Steve Forbes

Personal information
- Full name: Steven Dudley Forbes
- Date of birth: 24 December 1975 (age 49)
- Place of birth: Stoke Newington, London, England
- Position(s): Midfielder

Senior career*
- Years: Team / Apps / (Gls)
- 1993–1994: Sittingbourne / 57 / (11)
- 1994–1997: Millwall / 5 / (0)
- 1997–2000: Colchester United / 56 / (4)
- 1999: → Peterborough United (loan) / 3 / (0)
- 2000: Stevenage Borough / 6 / (1)
- 2000–2002: Dagenham & Redbridge / 15 / (0)
- 2002–2003: Hendon / 112 / (13)
- 2003–2005: Billericay Town / 41 / (5)
- 2005–2007: Eastleigh / 54 / (11)

= Steve Forbes (footballer) =

English footballer

Steven Dudley Forbes (born 24 December 1975) is an English former professional footballer who played as a midfielder.

==Career==

Born in Stoke Newington, London, Forbes played for Football League clubs including Millwall, Colchester United and Peterborough United. He made just under 100 Football League appearances.

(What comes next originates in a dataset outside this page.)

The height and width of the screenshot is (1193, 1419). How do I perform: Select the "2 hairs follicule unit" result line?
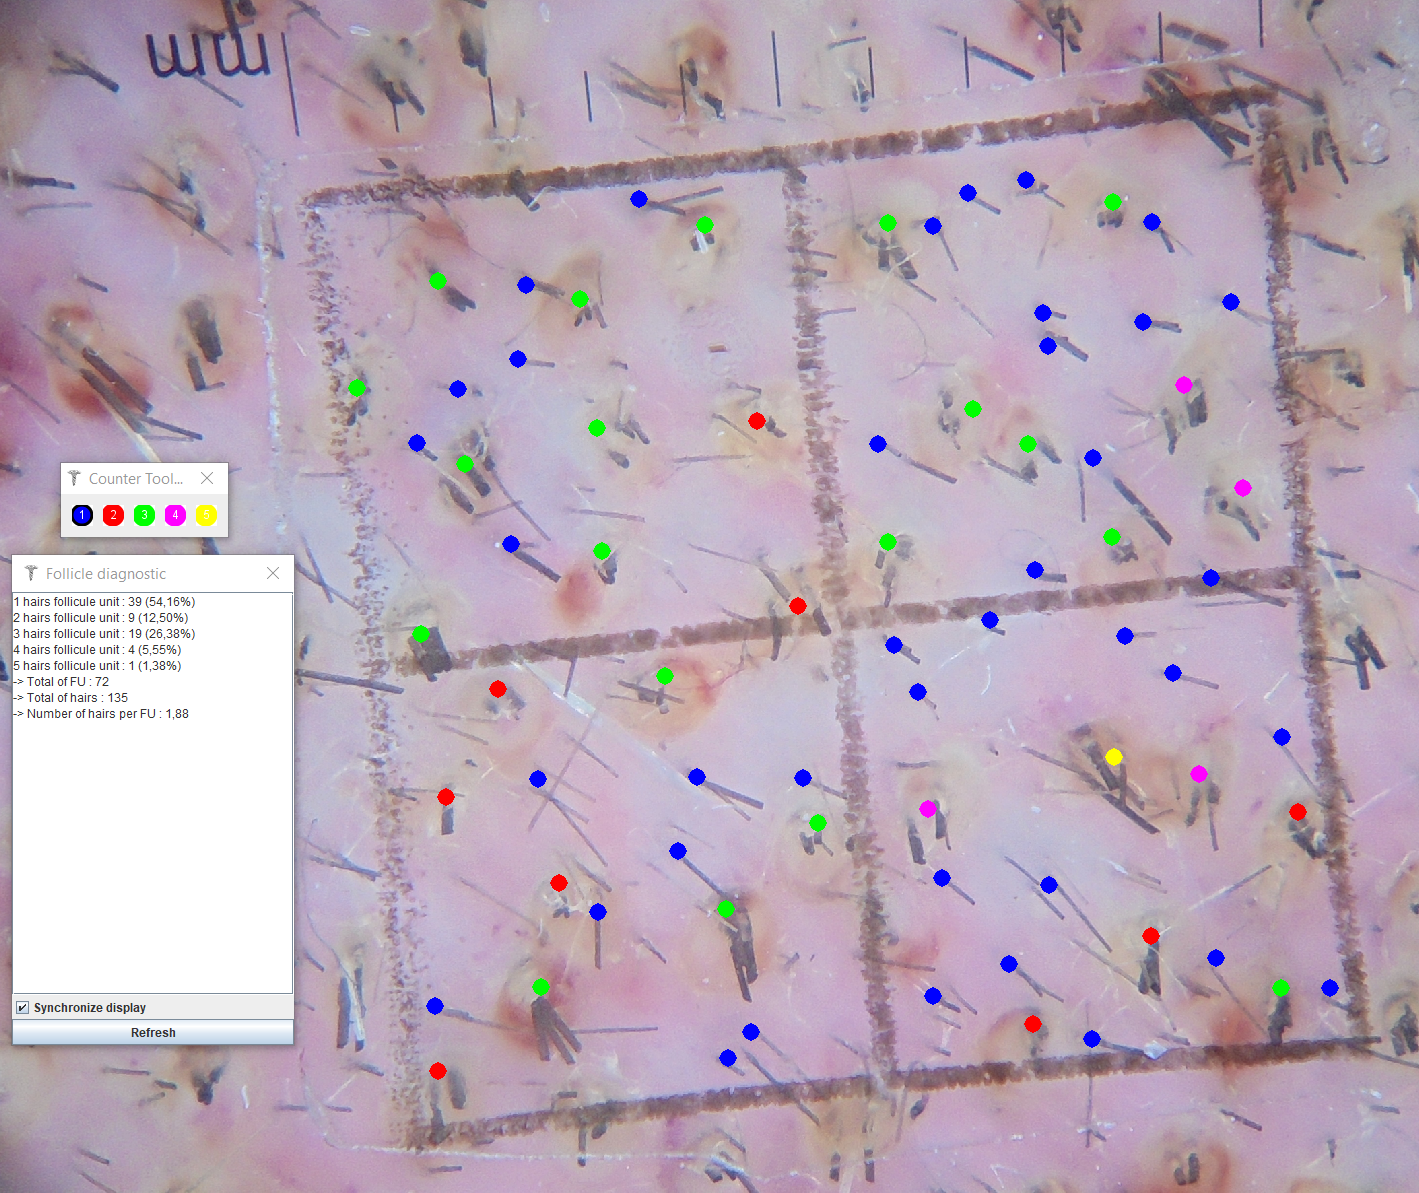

Forbes began his career at Sittingbourne, before being purchased by Millwall for £50,000. He made five league substitute appearances during his time with Millwall, before signing for Colchester United. He had his best spell whilst with the U's, helping them secure promotion via the 1997–98 Division Three playoffs and scoring four goals in 56 league appearances, 36 of which were starts. He went out on loan during the 1998–99 season to Peterborough, where he made three appearances before returning to Colchester. He was signed by Stevenage Borough in April 2000 after being released, and later signed for Dagenham & Redbridge in the summer of 2000. He subsequently joined Hendon and also made appearances for Billericay Town. He was last seen playing for Eastleigh in 2007.